Thanks for the list.
1. C++20 coros are stackless, in the general case every async "function call" heap allocates.
2. If you do your own stackful coroutines, every function can suspend/resume, you don't have to deal with colored functions.
3. (opinion) C++20 coros are very tasteless and "C++-design-commitee pilled". They're very hard to understand, implement, require the STL, they're very heavy in debug builds and you'll end up with template hell to do something as simple as Promise.all
I'm not normally keen to "well actually" people with the C standard, but .. if you're writing in assembly, you're not writing in C. And the obvious consequence is that it stops being portable. Minicoro only supports three architectures. Granted, those are the three most popular ones, but other architectures exist.
(just double checked and it doesn't do Windows/ARM, for example.
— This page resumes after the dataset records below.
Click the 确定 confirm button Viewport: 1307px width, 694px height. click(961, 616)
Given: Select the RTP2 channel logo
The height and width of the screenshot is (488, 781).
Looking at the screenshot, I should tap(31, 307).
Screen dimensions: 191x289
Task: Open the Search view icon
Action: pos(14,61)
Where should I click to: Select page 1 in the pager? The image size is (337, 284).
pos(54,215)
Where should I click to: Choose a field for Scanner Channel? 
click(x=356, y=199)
Not that I'm expecting Microsoft to ship full conformance for C++23 any time soon, but they have at least some of it)
These days on Linux/BSD/Solaris/macOS you can use makecontext()/swapcontext() from ucontext.h and it will turn out roughly the same performance on important architectures as what everyone used to do with custom assembly. And you already have fiber functions as part of the Windows API to trampoline.
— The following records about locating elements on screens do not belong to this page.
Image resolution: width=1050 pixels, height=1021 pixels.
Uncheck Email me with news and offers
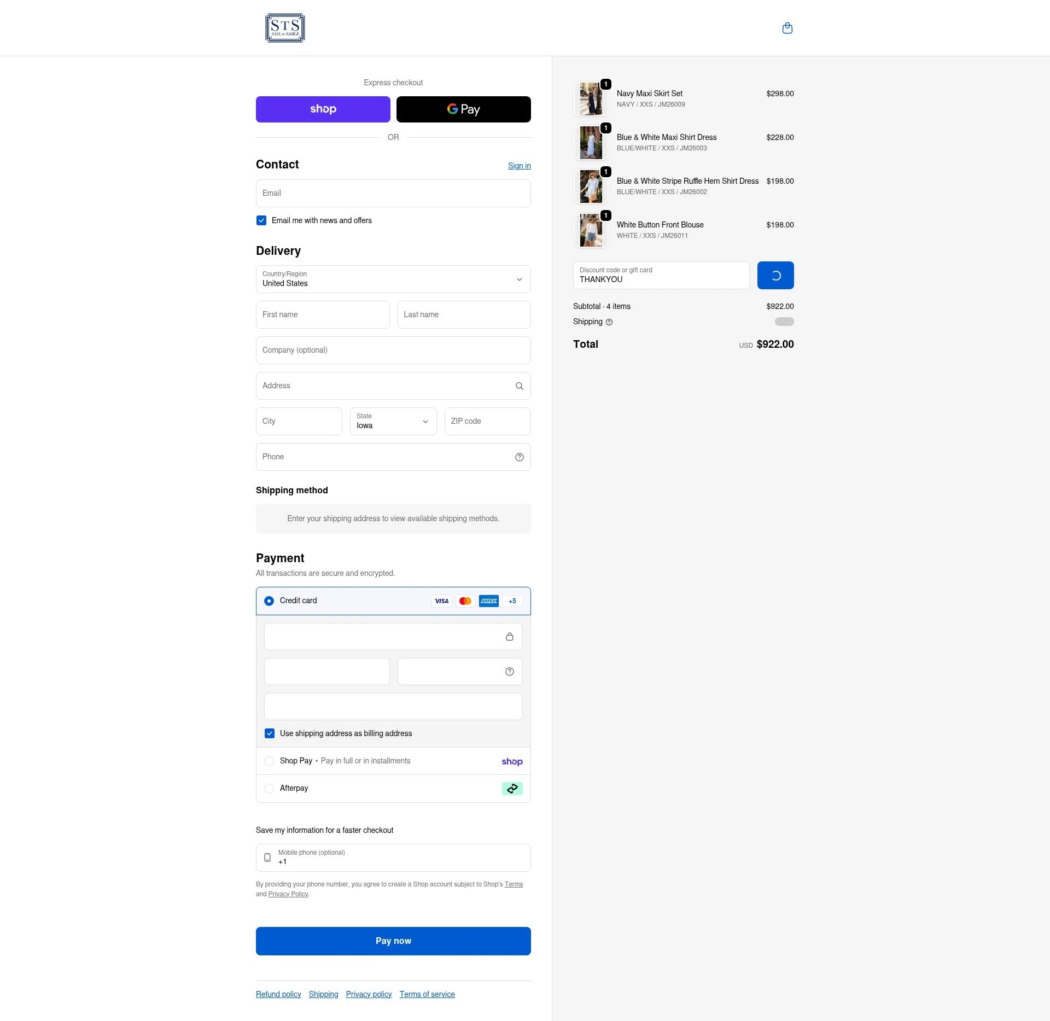click(x=261, y=220)
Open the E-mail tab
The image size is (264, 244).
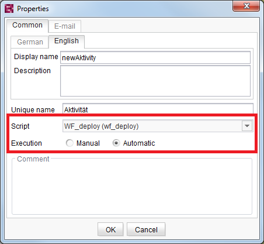coord(65,26)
I had to support a number of architectures in libdex for Debian. This is GNOME code of course, which isn't everyone's cup of C. (It also supports BSDs/Linux/macOS/Solaris/Windows).
Also, although not likely to be removed anytime soon from existing systems, POSIX has declared the context API obsolescent a while ago (it might actually no longer be part of the standard).
They are actively working on it for their VS2026 C++ compiler. I think since 2017 or so they've kept up with C++ standards reasonably? I'm not a heavy C++ guy, so maybe I'm wrong, but my understanding is they match the standards.
This support table is complete mess. And saying "most platforms are supported" is too optimistic or even cocky.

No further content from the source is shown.